Weekend at Trump’s
What Happened While the Internet Buried Him.
While hashtags trended and speculation about Trump’s health swirled, the rumor-mill played Weekend at Bernie’s with the president. But while the internet was busy declaring him dead, the paperwork kept moving.
This is what he actually did while the “is he dead?” cycle chewed itself to pieces and why it matters.
What He Did (the Stuff Under the Noise)
Trump signed “Making Federal Architecture Beautiful Again” which reinstates a preference for classical/“traditional” styles in federal buildings and orders GSA to rewrite design rules accordingly (i.e. a culture-war shiny object with real procurement teeth).
Pushed anti-union changes inside the federal workforce. A same-day order expanded exclusions from the Federal Labor-Management program. Bureaucratic on the surface, consequential in practice (it weakens employee bargaining and clears out resistance inside the civil service).
Dropped a memorandum warning grantees about “illegal lobbying/partisan activity.” Framed as compliance, it’s really a chilling effect on nonprofits that rely on federal funds. Speak up, lose your support.
Kept the D.C. “crime emergency” machinery running. After seizing operational control of MPD under the Home Rule Act (Aug 11), he layered on “additional measures” (Aug 25) to federalize more levers, including a portal to recruit outsiders into federal policing roles.

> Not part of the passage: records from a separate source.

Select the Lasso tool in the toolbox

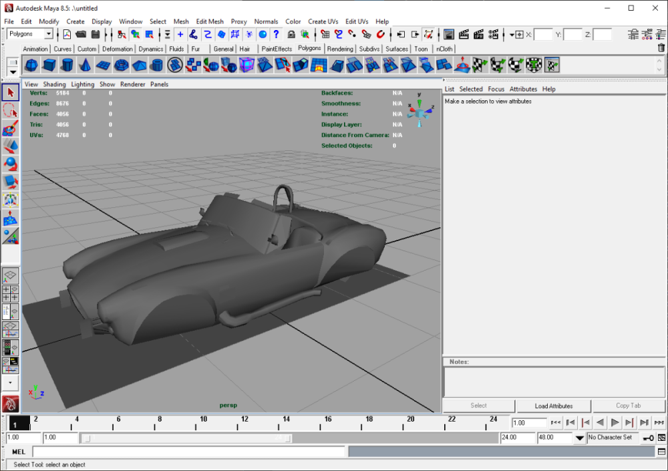point(11,110)
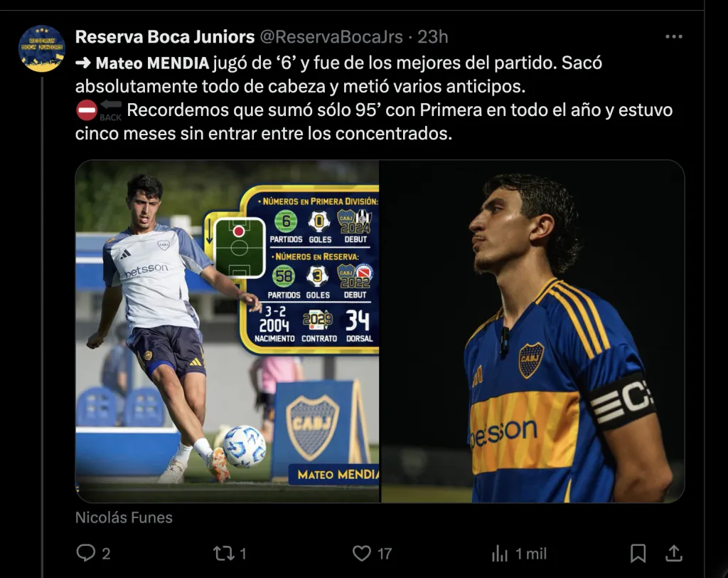Click the red no-entry emoji in tweet
This screenshot has width=728, height=578.
click(86, 110)
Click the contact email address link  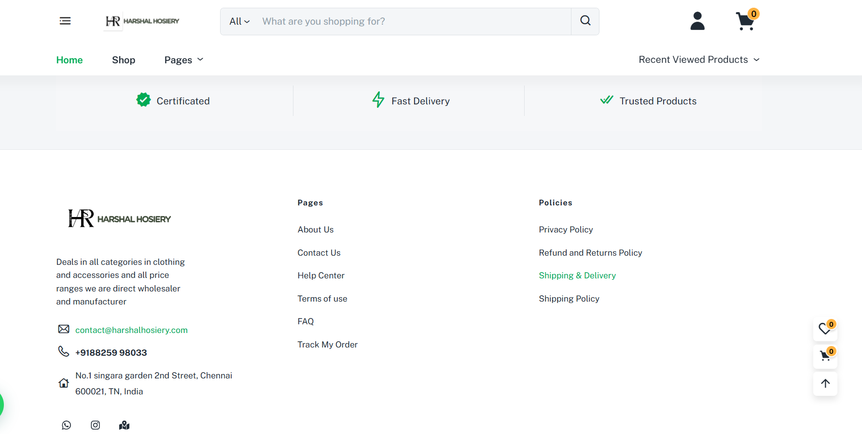click(x=131, y=330)
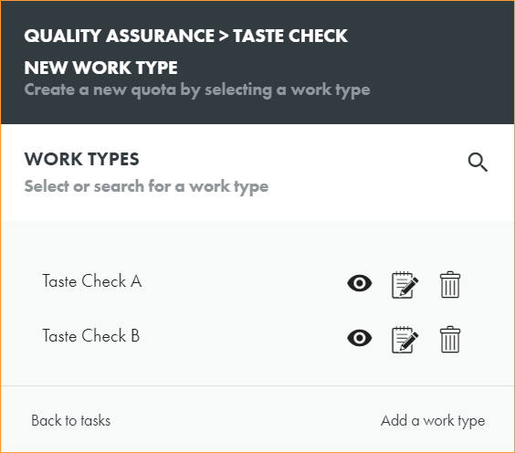The height and width of the screenshot is (453, 515).
Task: Click the breadcrumb separator arrow
Action: pyautogui.click(x=224, y=37)
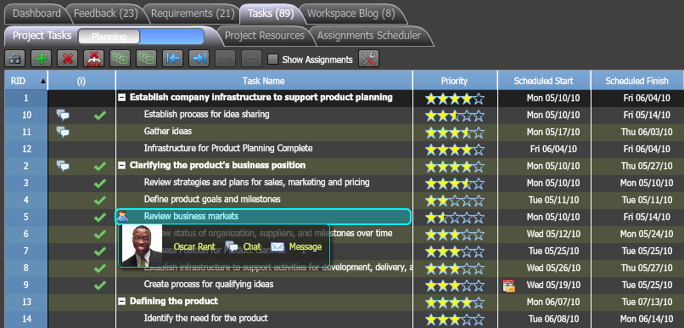Open the comment bubble icon for Gather ideas
Viewport: 684px width, 328px height.
63,132
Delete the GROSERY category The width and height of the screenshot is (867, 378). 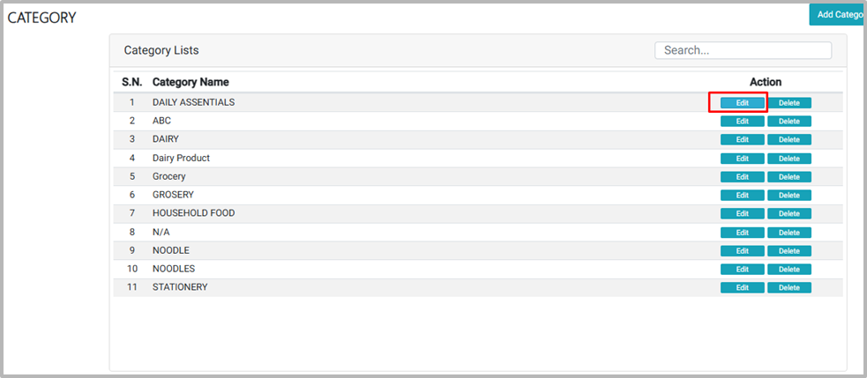789,196
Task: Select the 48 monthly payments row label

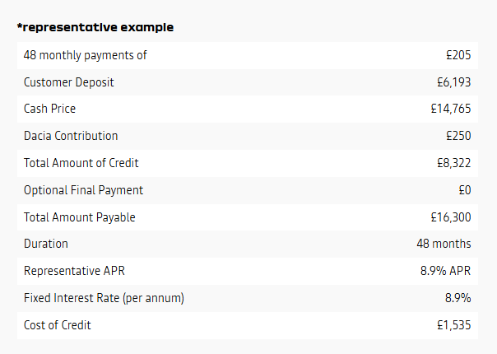Action: 86,55
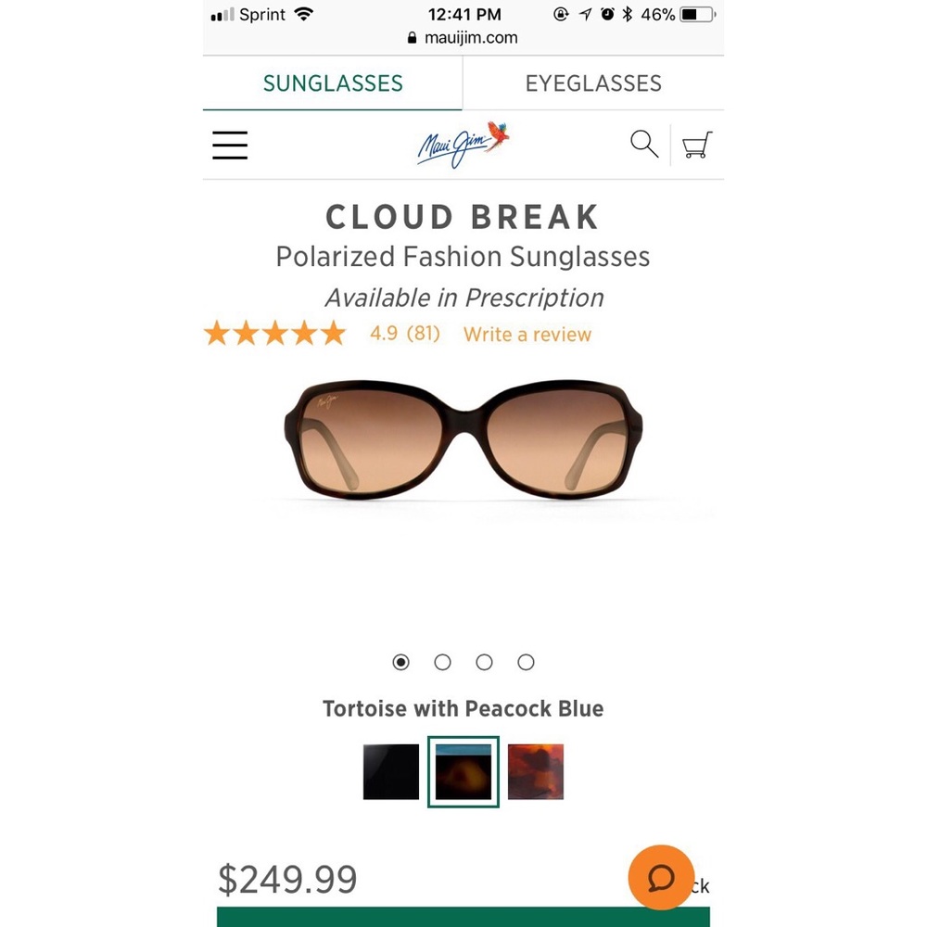Click the fifth rating star
Image resolution: width=927 pixels, height=927 pixels.
pos(333,332)
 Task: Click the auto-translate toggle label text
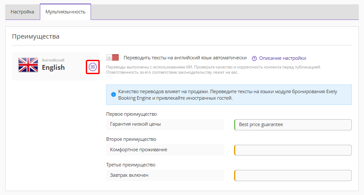tap(185, 58)
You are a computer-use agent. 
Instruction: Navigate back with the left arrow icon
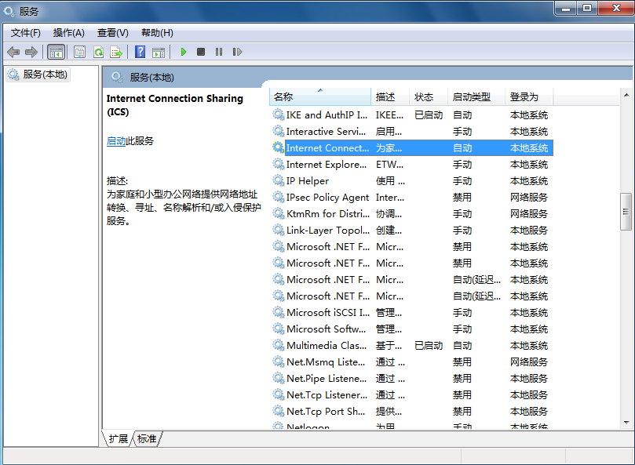coord(13,52)
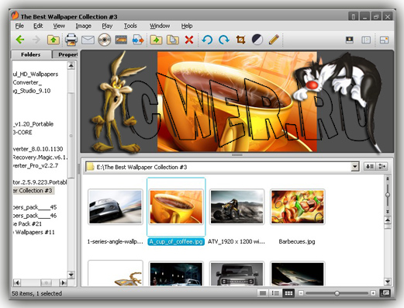404x308 pixels.
Task: Switch to thumbnail grid view mode
Action: 288,293
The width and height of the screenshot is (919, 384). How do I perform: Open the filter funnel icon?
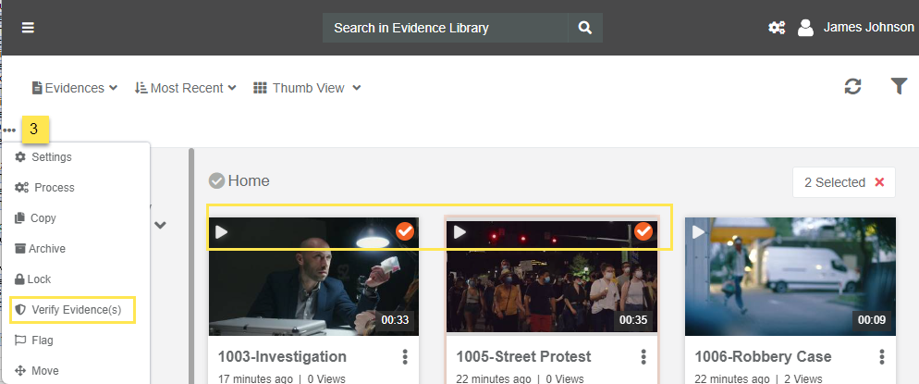click(x=899, y=86)
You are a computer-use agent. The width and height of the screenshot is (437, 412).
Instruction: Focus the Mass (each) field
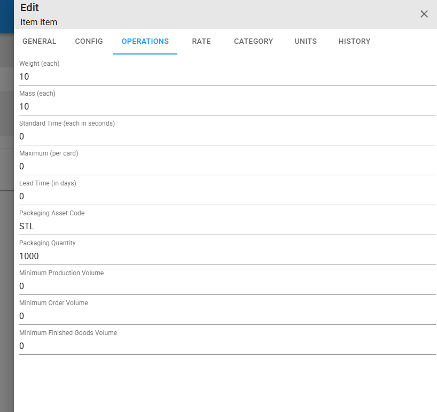click(228, 106)
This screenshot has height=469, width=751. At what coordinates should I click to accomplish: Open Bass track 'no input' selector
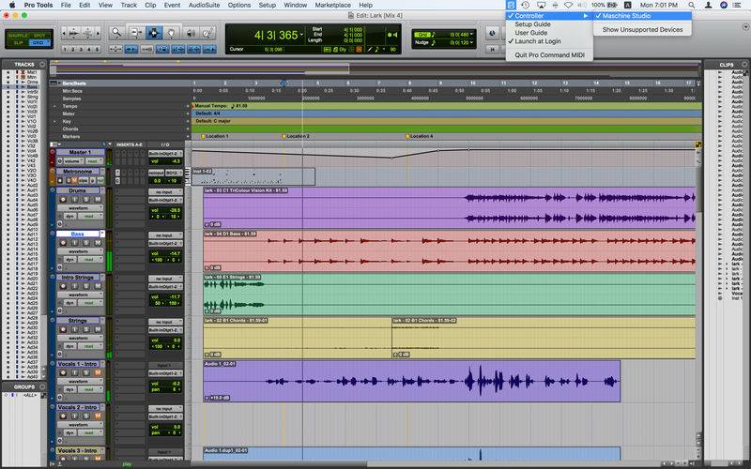164,235
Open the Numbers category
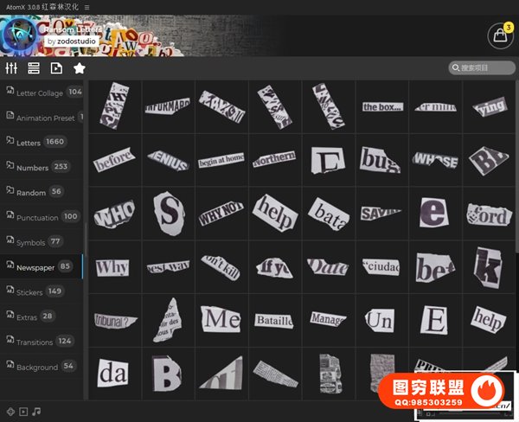 (x=32, y=167)
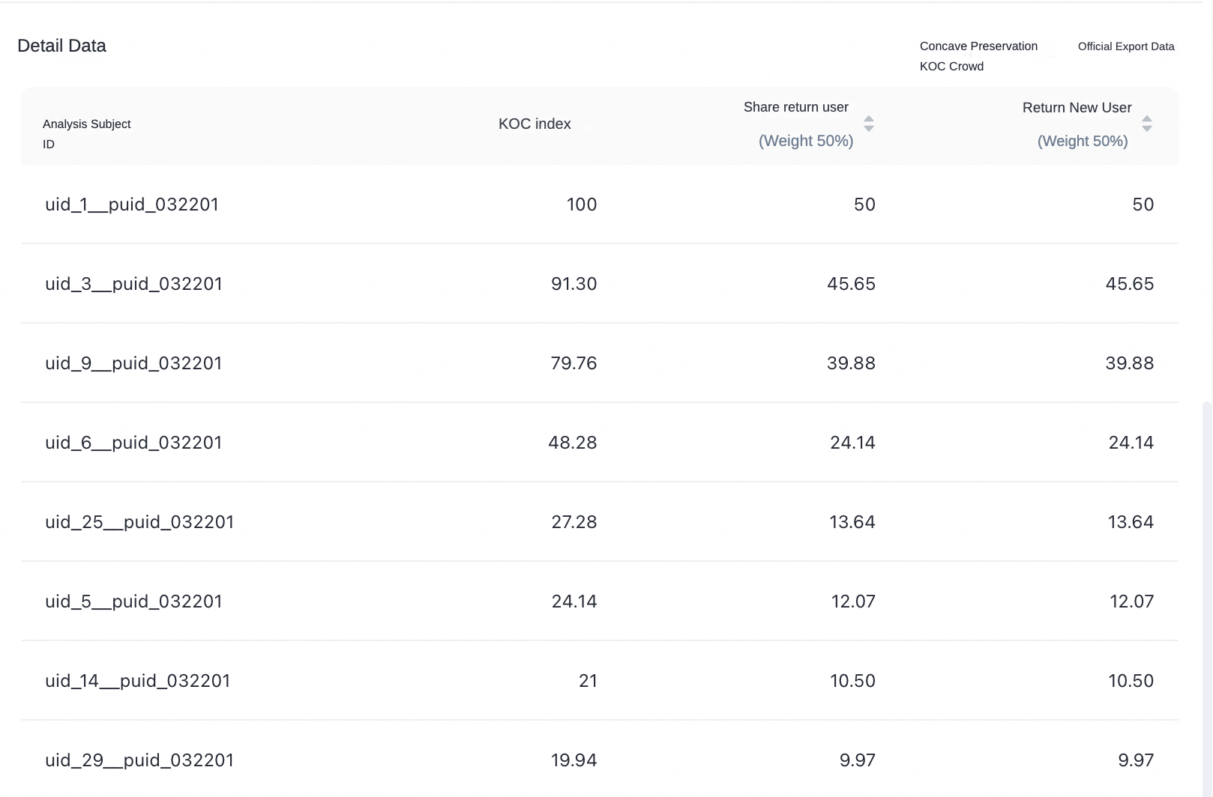Image resolution: width=1213 pixels, height=797 pixels.
Task: Open row uid_29__puid_032201
Action: point(600,760)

Moved to reclaim Union Station from Amtrak/local oversight. Another federal takeover of a D.C. asset, sold as “safety and beautification,” but timed to reinforce his crackdown narrative.
Tried a pocket rescission of $4.9B in foreign aid. An obscure budget trick to freeze congressionally-approved funds until they lapse. Both parties flagged it as unlawful. If it sticks once, it becomes a template.
Took a legal hit on tariffs. A federal appeals court ruled most of his “global tariffs” unlawful (though they remain in place until appeal). His response was bluster. The court’s was limits. Tariffs stay in effect while the case continues through the courts.
Why This Matters (the Part Not Getting Airplay)
Symbol policies with real hooks. The architecture EO isn’t just vibes. It forces agencies to privilege one style, building a White-Marble Nation aesthetic, culture war carved into contracts.
Centralizing D.C. by pieces. Crime emergency plus Union Station control = federalizing local infrastructure and policing under the banner of “order” and “beauty.” It’s not about safety; it’s a power map.
Union-busting by memo. The workforce order sands down internal resistance. The lobbying memo chills civil society. Less friction, more obedience.
Budget end-runs. The rescission gambit tests whether the executive can starve programs Congress already funded. If it works once, it becomes precedent.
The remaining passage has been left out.